At around ten this morning a Canaltime boat arrived at the top of Swarkestone Lock to come down, we were about ready to go so took advantage of the empty lock they left to get away.
Our friend Carol used to live at the lengthman’s house just along from the lock. That was her Dad’s job for British Waterways. It’s now in private hands, but the workshop and store alongside are still used by C&RT.
When the Trent and Mersey Canal was constructed in the 1770’s, the Trent was still a viable navigation, upstream as far as Burton upon Trent. Swarkestone village lies on the north bank of the river and had some wharfs and warehouses relating to the river traffic, so a short branch, through four locks, connected the river near the village to the canal. There’s no trace of the branch now, but it may have left the canal a couple of hundreds yards above the buildings.

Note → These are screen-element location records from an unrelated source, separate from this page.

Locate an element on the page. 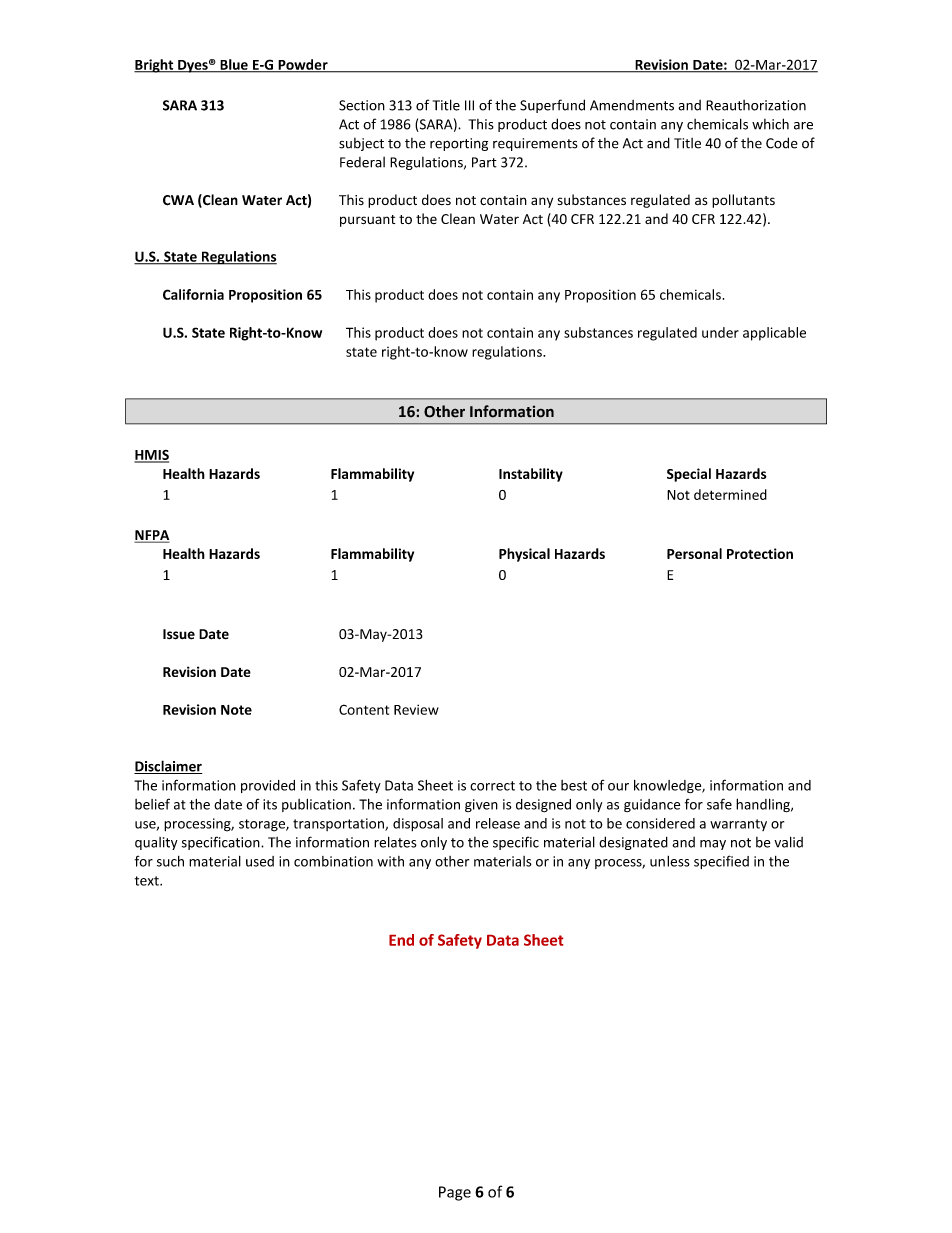 The width and height of the document is (952, 1233). specified is located at coordinates (721, 862).
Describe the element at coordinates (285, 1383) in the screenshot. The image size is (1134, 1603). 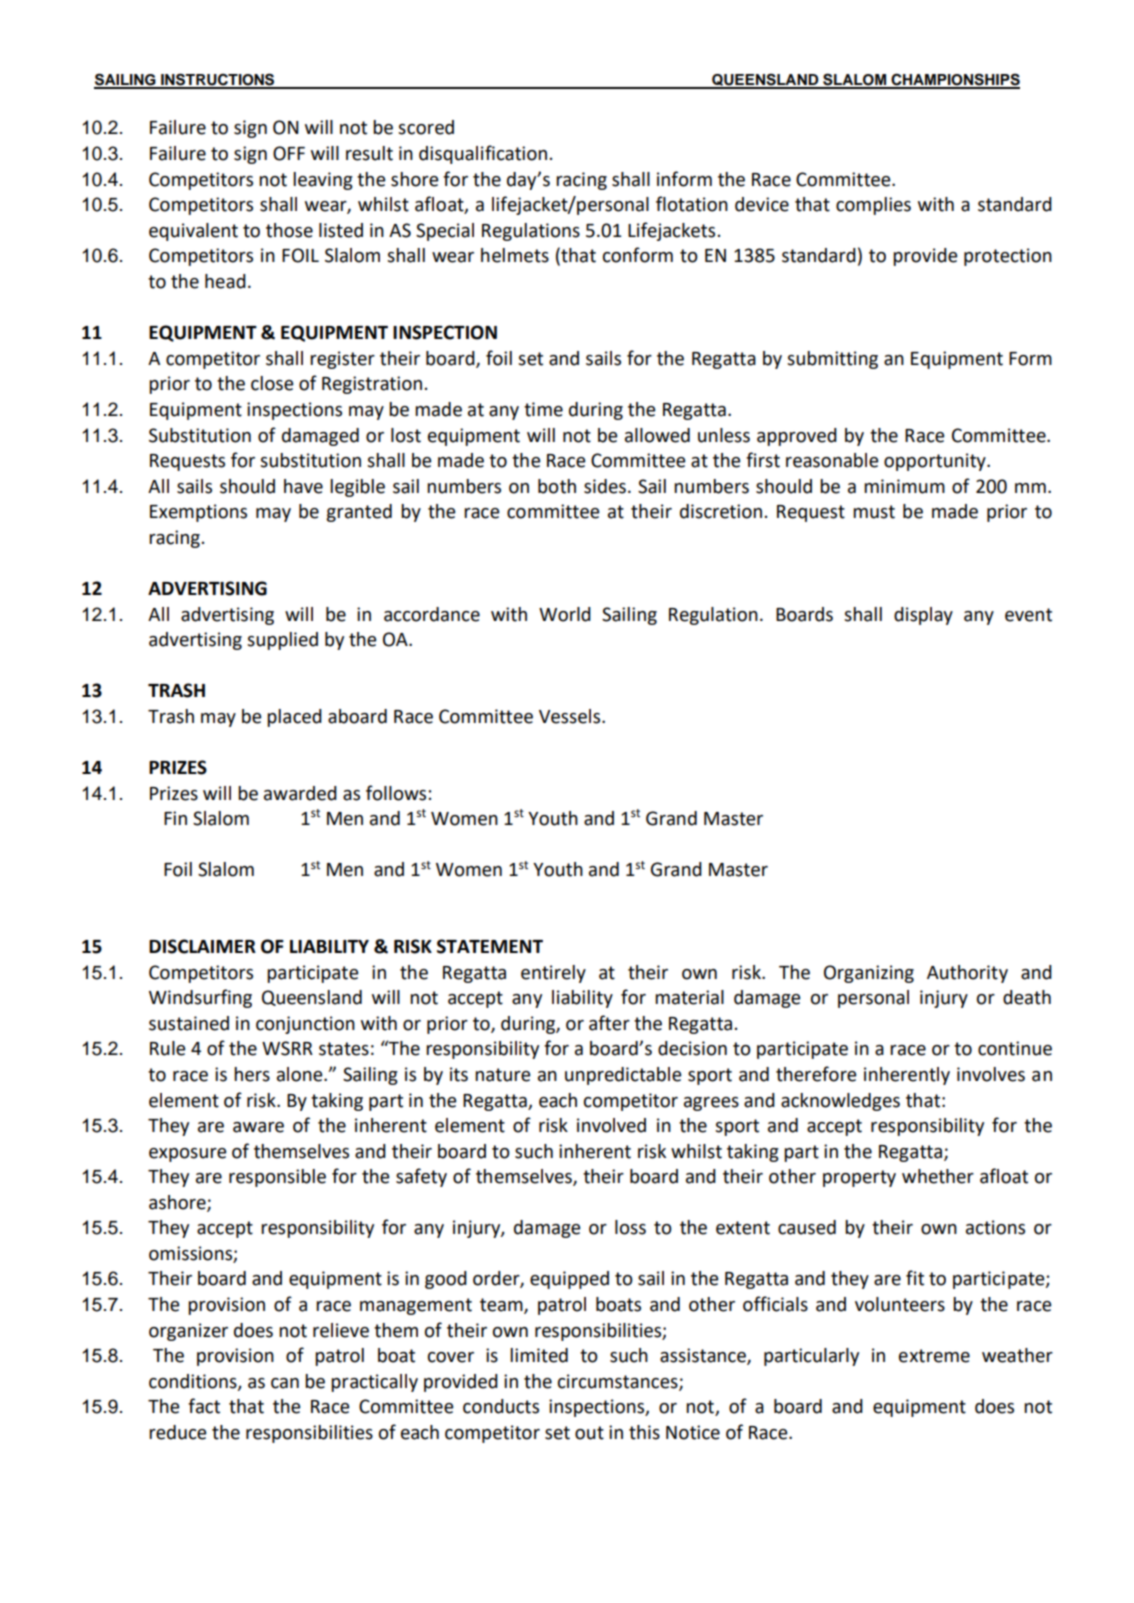
I see `can` at that location.
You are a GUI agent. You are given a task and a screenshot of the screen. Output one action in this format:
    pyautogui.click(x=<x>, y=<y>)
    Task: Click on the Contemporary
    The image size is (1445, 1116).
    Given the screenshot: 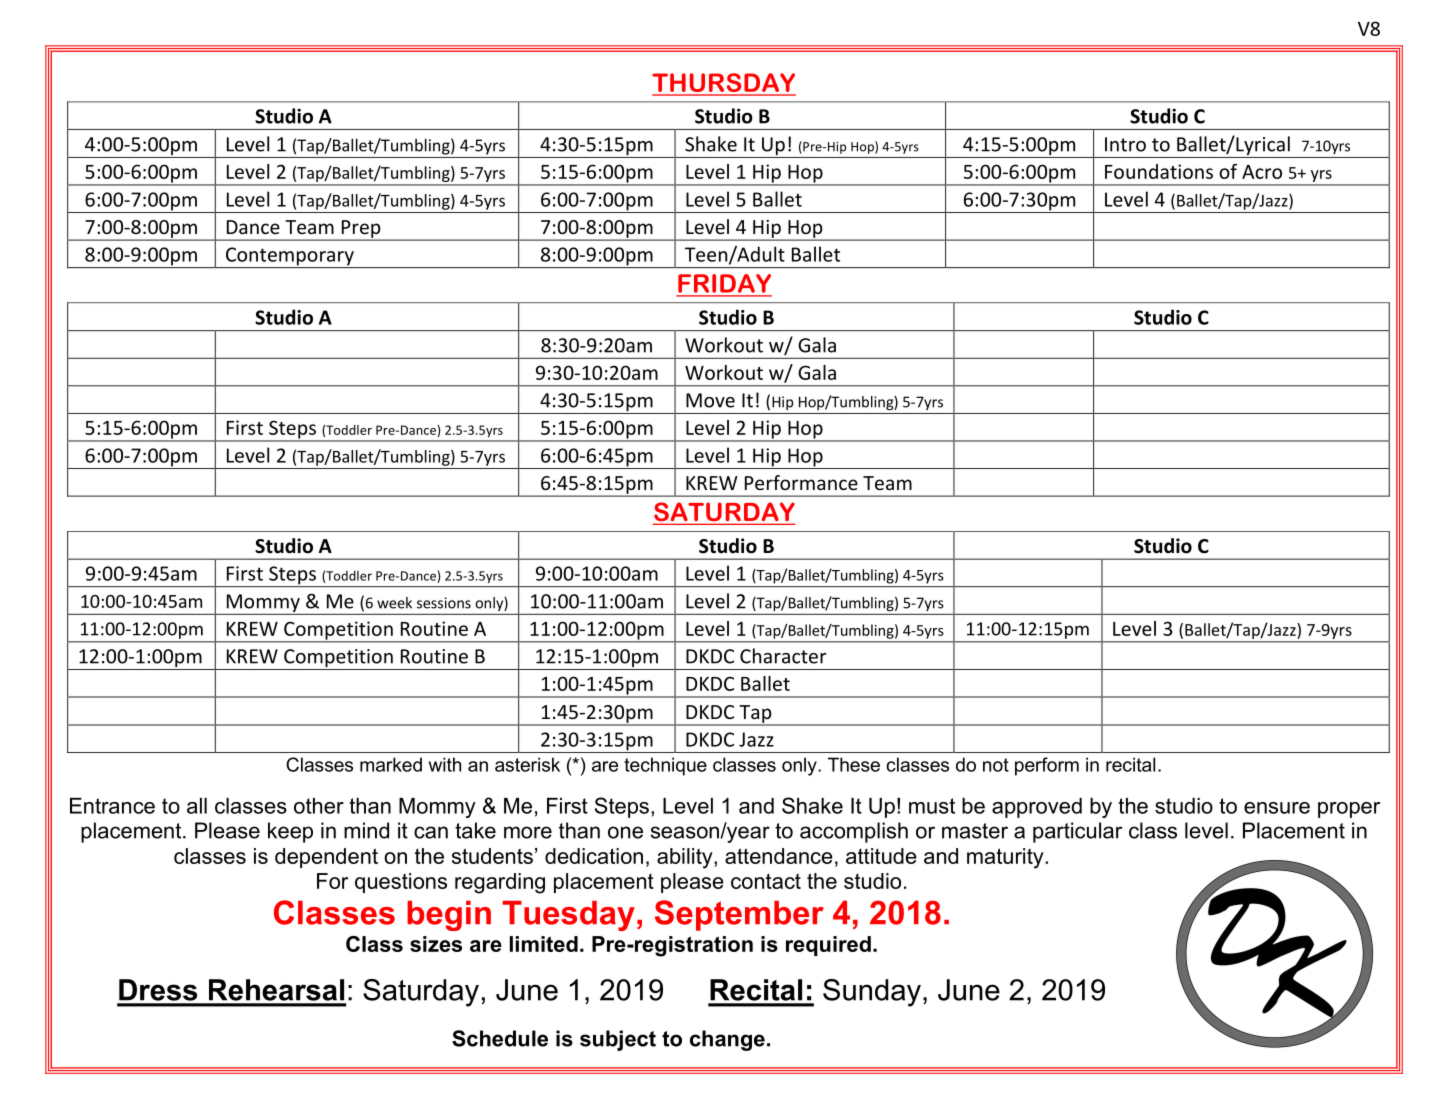 What is the action you would take?
    pyautogui.click(x=289, y=257)
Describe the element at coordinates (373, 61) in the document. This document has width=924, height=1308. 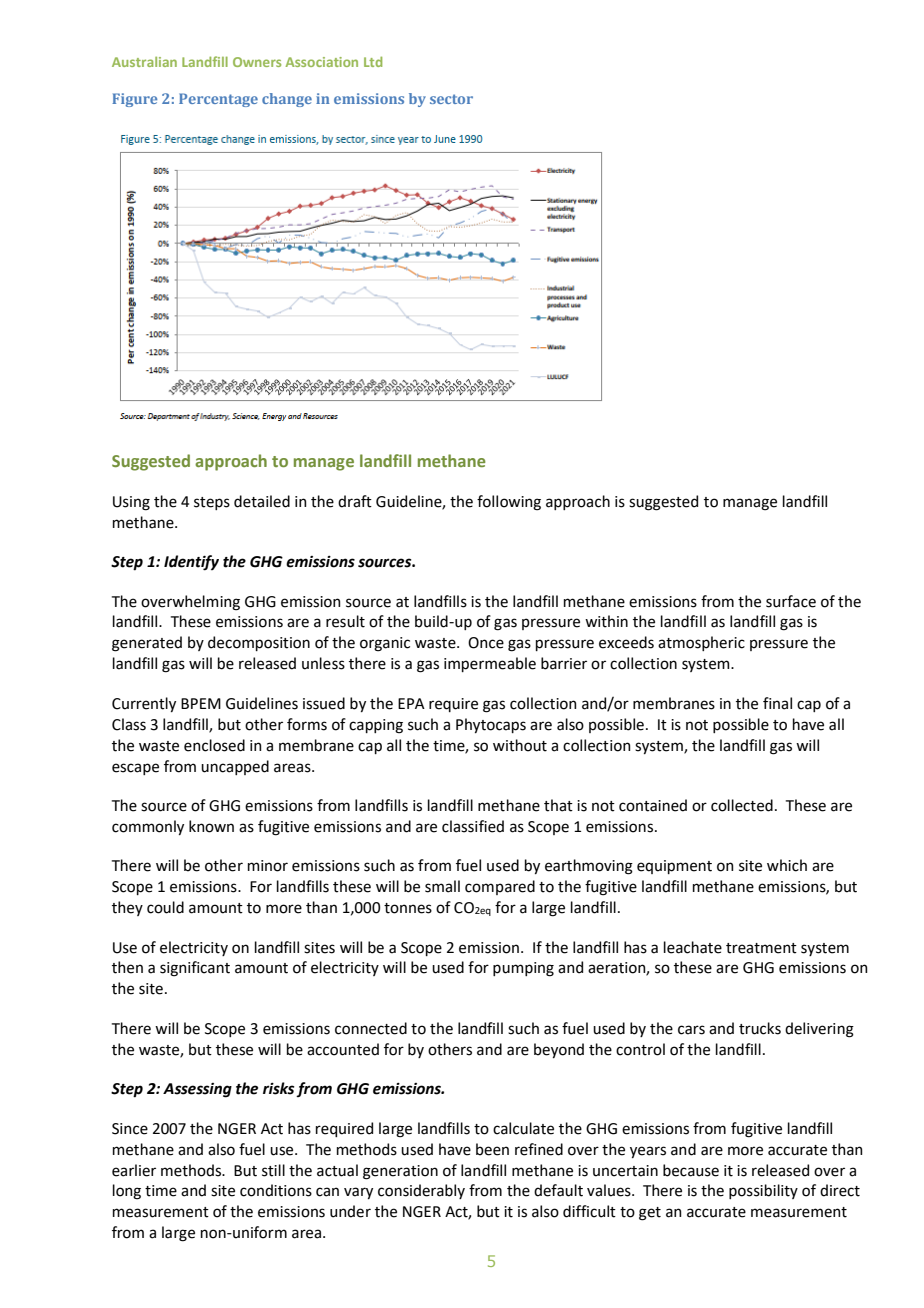
I see `Ltd` at that location.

The last of the wide locks is also the deepest. At 12½ feet it holds a substantial amount of water, so takes a while to fill and empty. There was a boat coming down when we arrived, and by the time we were in another boat had turned up, so joined us on the way up.
In the summer the cafe alongside is a popular spot to watch boats going up and down. It’s also popular with the local swans….
We pulled in on the moorings above the lock, opposite Stenson Marina. We’ll stay put tomorrow, the forecast is looking pretty grim. On Friday we’ll cruise the 1½ miles to Mercia Marina, where we’ll be staying for the weekend.